Stemming from my exploration of local weather in Wakiso, Uganda, I chose to further investigate how different people know and perceive weather. In Uganda, I looked at observational methods of weather prediction through plant materiality in a mobile, shareable farm. By choosing crops with farmers, they were able to explain how they take care of their crops. They specifically were able to to do this with climate change. While in Kampala, I noticed that there was a significant disconnect between how rural farmers understand and experience weather versus how meteorologists output the information to them via meida outlets. Furthermore, rural farmers have different ways of doing, knowing, and communicating that do not align with practices that dominate designing information and communication technologies (ICT’s).
In order to question who gets to dictate weather, I built a structure that uses three different knowledge systems to take care of plants. The hand wheel controls the first row of plants. I based this system off observations. Agrometeorological weather data directs the second row of plants. The third row is managed by what the plants want as interpreted through a moisture sensor.


Designed For Caring

The farm needs care or the crops will die. The structure has hydroponic lights on top and a bucket of water on the bottom. The plants in each row can descend to collect water or ascend to retrieve more light based on what the knowledge system thinks it needs. Furthermore, the farm is movable, but not mobile which means that it will need care by the people in communities within close proximity of it.

Durational Design

This farm is also a form of durational design. The immiediant implication detected challenges the dominant notion of instaneous communication that many designs possess. The idea of duration is also important within the process of immersion as a design process. Popping in for a day or a week won’t allow you to build the deep relationships needed to create meaningful designs.
https://vimeo.com/164051263

Reflections

By furthering my exploration from Uganda, I have found more information on conflicting knowledge systems regarding climate change. There’s an importance in considering and integrating modern agrometeorolgy.
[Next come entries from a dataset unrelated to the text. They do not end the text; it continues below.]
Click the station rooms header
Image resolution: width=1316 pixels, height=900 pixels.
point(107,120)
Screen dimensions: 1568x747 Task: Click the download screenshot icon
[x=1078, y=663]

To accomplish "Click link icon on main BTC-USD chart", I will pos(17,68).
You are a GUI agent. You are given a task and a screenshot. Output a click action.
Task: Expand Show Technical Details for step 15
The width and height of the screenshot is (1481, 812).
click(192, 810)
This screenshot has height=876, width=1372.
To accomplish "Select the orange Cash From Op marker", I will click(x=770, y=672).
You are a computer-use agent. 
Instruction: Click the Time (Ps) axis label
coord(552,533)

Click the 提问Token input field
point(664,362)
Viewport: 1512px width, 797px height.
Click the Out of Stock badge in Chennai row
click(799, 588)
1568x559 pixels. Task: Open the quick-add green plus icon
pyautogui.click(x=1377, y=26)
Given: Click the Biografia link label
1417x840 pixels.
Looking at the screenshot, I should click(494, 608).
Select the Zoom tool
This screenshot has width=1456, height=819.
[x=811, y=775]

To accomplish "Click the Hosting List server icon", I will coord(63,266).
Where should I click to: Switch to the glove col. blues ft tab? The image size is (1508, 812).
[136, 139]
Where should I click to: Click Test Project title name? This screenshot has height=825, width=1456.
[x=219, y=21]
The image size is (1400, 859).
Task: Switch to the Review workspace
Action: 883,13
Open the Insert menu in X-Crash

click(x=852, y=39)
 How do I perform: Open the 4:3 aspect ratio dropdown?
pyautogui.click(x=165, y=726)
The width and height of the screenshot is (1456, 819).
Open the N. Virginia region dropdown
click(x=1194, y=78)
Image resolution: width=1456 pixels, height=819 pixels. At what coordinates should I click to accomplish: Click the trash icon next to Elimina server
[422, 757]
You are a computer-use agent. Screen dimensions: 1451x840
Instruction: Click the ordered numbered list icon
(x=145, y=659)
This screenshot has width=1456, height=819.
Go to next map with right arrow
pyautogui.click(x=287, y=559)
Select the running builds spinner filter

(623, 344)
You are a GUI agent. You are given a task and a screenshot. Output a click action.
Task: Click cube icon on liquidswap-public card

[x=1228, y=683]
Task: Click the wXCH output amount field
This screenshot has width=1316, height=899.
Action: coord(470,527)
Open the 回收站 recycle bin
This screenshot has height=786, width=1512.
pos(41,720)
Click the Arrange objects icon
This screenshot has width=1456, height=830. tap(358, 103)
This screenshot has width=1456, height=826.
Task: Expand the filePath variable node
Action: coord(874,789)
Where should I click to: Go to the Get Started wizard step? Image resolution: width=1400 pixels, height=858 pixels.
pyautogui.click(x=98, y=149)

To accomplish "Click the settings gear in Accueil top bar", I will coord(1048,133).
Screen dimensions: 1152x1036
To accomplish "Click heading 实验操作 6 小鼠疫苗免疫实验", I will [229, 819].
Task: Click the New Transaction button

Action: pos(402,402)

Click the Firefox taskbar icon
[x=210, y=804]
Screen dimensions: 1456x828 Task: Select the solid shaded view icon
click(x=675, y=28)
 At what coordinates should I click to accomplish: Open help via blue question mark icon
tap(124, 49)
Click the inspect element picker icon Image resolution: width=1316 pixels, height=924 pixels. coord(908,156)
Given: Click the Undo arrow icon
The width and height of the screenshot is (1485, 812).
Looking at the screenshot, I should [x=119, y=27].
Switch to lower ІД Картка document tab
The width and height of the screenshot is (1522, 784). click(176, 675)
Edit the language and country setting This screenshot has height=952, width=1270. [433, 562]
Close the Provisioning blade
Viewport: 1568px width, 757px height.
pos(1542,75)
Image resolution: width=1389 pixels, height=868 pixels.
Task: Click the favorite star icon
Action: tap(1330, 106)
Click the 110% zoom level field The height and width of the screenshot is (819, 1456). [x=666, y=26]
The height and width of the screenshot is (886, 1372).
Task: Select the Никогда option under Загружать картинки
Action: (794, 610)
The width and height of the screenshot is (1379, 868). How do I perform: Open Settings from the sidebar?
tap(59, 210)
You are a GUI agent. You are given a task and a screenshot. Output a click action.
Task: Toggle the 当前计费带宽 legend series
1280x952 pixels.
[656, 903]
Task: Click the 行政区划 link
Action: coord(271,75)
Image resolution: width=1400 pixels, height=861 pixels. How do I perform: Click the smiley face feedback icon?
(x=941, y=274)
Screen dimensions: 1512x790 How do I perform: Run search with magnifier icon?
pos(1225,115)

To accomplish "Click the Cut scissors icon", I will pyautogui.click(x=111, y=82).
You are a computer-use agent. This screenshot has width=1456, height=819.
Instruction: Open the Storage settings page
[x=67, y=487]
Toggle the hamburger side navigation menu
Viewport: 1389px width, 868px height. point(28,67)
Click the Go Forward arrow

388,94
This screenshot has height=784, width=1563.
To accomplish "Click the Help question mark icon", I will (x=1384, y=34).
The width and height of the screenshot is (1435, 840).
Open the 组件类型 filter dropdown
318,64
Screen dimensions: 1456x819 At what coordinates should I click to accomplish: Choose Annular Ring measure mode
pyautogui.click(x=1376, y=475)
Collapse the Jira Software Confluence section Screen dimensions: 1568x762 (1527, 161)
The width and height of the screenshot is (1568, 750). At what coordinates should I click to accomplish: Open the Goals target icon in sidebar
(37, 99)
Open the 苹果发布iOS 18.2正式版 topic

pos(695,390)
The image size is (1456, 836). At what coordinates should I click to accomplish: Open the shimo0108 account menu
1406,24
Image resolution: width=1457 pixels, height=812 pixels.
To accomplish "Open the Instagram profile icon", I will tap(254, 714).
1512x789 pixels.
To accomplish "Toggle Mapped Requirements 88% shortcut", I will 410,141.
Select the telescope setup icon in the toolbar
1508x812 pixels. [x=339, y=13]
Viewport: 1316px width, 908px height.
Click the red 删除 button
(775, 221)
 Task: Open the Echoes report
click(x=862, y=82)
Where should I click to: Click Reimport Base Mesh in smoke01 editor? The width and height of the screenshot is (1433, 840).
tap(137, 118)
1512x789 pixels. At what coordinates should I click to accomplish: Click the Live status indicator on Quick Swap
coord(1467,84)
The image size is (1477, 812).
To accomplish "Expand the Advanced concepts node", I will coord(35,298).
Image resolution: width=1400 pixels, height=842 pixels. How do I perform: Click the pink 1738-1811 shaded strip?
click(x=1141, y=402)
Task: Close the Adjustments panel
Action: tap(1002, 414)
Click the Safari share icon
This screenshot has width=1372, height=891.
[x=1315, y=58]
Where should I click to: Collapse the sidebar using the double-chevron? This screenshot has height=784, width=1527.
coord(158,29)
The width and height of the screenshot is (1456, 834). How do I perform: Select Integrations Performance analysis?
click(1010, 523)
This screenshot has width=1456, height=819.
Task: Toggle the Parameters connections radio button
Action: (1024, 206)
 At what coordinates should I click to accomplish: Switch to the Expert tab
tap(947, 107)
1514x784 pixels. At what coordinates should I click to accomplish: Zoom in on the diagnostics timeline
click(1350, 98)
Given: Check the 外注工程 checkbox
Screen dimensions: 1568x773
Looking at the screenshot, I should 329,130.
People who publicly disseminate it do not understand modern argometeorolgy. Within the framework of Colonialism, I want to address the conflicts that might arise when an outside system, such as a modern method of weather prediction invades an inside system, like observational forecasting. This imposition dehumanizes people by negating or replacing existing skills, when instead the knowledge systems could coexist and work together.

Further Explorations

Designs that dilute people’s experiences as a way to scale and mass-produce objects and technology dehumanizes people. Through the lens of Postcolonial theory, I want to challenge current Human-Centered Design practices within the context of developing countries. By working together with stakeholders, I hope to encourage farmers and gardeners to become active agents in programs. Specifically ones that use modern science to adapt to climate change.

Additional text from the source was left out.